Les réformes précédentes ont donné un rôle important
aux communautés de communes, qui répondent à un besoin de mise en commun de
moyens pour répondre à des besoins locaux. D’abord constituées sur la base du
volontariat, ces regroupements sont de plus en plus imposés et dans la
perspective de la suppression des départements, elles devront compter au moins
20 000 habitants au lieu de 5000 aujourd’hui. Cette contrainte change la
nature même des collectivités territoriales, en particulier dans les zones
rurales faiblement peuplées.
Il semble que le département, symbole d’une certaine
égalité des territoires dans l’accès à certains services d’Etat, soit la
principale victime des propositions présidentielles. Ce choix peut se
comprendre dans les zones métropolitaines, qui sont au total assez peu
nombreuses (une douzaine tout au plus), mais il va dans le sens d’un
accroissement des inégalités entre les territoires sub-départementaux, trop
éloignés des centres de décision des nouvelles régions.

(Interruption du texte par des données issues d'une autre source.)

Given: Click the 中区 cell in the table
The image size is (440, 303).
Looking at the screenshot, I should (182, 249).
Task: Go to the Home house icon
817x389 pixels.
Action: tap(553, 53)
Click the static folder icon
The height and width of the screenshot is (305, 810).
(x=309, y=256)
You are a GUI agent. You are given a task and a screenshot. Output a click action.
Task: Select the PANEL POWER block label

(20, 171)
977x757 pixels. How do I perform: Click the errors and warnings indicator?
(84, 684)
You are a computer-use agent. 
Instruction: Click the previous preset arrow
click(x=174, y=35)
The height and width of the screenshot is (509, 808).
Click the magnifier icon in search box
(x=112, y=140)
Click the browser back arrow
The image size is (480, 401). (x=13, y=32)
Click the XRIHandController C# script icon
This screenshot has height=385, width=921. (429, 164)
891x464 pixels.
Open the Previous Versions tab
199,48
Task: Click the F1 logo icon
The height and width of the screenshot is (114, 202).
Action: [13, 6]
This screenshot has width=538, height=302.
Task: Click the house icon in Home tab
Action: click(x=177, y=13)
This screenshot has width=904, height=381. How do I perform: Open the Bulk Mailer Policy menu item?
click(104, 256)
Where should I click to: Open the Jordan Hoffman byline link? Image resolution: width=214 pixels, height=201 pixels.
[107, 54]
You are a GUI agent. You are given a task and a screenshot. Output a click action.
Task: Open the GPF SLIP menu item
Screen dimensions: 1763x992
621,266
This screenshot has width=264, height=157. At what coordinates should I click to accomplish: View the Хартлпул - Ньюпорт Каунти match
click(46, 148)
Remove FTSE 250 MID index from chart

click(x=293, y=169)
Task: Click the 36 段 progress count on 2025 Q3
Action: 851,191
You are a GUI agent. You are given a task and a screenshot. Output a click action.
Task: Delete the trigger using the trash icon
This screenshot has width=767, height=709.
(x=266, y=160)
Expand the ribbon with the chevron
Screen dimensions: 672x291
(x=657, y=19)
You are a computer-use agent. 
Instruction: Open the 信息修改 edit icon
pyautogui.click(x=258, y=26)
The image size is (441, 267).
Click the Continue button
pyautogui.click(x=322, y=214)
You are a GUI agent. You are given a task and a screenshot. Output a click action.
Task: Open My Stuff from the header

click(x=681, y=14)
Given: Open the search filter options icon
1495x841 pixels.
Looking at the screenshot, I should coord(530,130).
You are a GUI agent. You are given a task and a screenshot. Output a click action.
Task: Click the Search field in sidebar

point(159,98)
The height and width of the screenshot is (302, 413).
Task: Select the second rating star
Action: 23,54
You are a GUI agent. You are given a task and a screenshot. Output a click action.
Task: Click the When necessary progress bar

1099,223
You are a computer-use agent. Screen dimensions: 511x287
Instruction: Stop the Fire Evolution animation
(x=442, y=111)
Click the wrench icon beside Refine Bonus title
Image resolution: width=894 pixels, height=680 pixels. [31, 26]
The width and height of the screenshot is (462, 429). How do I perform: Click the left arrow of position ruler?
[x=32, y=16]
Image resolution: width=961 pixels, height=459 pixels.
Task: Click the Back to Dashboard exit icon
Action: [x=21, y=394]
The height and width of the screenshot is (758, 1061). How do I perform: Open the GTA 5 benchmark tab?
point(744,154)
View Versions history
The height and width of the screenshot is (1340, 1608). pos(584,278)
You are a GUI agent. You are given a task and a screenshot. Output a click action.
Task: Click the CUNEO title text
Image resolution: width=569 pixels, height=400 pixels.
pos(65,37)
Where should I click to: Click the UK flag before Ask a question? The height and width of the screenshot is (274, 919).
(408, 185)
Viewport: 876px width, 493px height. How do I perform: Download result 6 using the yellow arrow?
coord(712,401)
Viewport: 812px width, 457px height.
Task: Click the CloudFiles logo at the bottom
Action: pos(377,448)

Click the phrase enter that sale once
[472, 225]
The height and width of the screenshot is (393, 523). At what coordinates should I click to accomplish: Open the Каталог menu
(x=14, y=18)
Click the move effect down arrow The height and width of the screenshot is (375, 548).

A tout ceci se superpose une interrogation sur le
rapport entre ce qui relève de l’expression démocratique locale et ce qui est
du ressort de l’Etat et des services rendus localement aux citoyens. Cette
question était réglée dans la répartition des rôles entre conseil général et
préfecture. Dans le projet, ce lieu de rapprochement disparaît.
Si nous avions rendu une telle copie à nos
professeurs jadis, nous n’aurions pas été surpris d’obtenir une appréciation du
genre « des idées, mais devoir brouillon et mal argumenté ».